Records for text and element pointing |
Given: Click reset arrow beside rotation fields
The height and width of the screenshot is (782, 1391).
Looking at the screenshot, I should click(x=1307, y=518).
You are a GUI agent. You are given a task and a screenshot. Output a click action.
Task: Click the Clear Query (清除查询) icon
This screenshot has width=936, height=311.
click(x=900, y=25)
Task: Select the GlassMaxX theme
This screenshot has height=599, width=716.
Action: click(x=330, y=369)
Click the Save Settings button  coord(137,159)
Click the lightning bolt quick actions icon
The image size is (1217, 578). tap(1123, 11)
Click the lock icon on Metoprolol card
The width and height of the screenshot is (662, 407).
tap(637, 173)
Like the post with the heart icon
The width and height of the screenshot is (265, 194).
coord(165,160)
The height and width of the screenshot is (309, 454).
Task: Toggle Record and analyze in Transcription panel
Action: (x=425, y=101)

Task directions |
Please write out all of the records above again, line for line, with nothing changed.

Written response |
Given: Click reset arrow beside rotation fields
The height and width of the screenshot is (782, 1391).
Looking at the screenshot, I should click(x=1307, y=518).
You are a GUI agent. You are given a task and a screenshot. Output a click action.
Task: Click the Clear Query (清除查询) icon
This screenshot has width=936, height=311.
click(x=900, y=25)
Task: Select the GlassMaxX theme
This screenshot has height=599, width=716.
Action: click(x=330, y=369)
Click the Save Settings button  coord(137,159)
Click the lightning bolt quick actions icon
The image size is (1217, 578). tap(1123, 11)
Click the lock icon on Metoprolol card
The width and height of the screenshot is (662, 407).
tap(637, 173)
Like the post with the heart icon
The width and height of the screenshot is (265, 194).
coord(165,160)
The height and width of the screenshot is (309, 454).
Task: Toggle Record and analyze in Transcription panel
Action: (x=425, y=101)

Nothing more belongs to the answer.